* Required work: When a line below contains the word "with", it counts toward the total; give that total and nothing besides.

Records contained in a dataset:
+ + + +
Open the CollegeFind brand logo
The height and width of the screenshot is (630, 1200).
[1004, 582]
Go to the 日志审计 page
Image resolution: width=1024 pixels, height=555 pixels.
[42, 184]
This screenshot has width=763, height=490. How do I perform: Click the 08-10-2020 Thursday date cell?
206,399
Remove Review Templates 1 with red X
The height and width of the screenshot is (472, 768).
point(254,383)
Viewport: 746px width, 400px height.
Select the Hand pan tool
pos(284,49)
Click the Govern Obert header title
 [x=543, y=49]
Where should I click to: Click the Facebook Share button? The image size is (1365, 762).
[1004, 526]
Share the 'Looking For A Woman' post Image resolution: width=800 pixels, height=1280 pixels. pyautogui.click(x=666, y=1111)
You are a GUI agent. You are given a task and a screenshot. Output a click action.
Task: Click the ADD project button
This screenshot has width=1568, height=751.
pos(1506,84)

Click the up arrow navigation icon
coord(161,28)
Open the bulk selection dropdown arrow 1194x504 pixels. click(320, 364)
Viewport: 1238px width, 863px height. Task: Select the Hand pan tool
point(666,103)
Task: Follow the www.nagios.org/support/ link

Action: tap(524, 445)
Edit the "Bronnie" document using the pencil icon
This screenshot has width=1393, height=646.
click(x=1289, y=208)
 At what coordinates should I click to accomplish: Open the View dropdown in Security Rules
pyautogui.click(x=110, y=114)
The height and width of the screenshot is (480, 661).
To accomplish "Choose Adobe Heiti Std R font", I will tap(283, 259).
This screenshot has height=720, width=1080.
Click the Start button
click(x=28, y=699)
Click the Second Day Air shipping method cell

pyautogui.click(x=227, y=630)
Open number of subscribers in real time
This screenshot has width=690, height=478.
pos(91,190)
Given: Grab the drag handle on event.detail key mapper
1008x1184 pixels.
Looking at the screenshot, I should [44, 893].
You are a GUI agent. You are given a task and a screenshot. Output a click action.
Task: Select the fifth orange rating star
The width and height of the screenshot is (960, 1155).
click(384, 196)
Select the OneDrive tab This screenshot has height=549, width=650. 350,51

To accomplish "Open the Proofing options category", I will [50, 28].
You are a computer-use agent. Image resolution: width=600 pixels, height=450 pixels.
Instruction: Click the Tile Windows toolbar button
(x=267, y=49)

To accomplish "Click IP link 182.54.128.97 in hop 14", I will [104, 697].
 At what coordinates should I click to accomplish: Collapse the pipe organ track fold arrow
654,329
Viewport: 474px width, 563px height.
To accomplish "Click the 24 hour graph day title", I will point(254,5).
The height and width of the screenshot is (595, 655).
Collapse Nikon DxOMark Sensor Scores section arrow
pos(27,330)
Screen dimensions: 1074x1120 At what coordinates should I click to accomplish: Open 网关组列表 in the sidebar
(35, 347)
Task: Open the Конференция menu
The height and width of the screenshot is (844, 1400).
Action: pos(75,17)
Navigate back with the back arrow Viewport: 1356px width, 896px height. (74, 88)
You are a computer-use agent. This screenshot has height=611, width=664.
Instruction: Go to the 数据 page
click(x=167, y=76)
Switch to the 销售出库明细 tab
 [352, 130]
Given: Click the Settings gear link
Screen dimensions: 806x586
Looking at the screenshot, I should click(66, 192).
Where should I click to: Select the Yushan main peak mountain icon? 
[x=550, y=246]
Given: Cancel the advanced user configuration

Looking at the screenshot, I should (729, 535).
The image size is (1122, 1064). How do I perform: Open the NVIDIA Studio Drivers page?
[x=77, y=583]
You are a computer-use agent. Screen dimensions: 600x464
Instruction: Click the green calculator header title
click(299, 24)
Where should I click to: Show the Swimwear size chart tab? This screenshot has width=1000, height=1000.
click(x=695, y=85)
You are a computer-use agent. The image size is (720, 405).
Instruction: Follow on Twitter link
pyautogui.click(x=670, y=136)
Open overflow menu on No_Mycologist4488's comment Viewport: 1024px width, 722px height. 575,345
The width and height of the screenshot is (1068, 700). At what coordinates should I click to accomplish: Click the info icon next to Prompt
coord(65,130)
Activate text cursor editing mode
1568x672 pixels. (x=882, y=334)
+ + + +
* Your response: 2